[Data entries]

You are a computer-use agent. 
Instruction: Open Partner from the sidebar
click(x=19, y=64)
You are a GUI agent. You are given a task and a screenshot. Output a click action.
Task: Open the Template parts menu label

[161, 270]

**Set problem**:
Print all of the items above again, line for line and without any change.

**Response to this task**:
You are a computer-use agent. 
Instruction: Open Partner from the sidebar
click(x=19, y=64)
You are a GUI agent. You are given a task and a screenshot. Output a click action.
Task: Open the Template parts menu label

[161, 270]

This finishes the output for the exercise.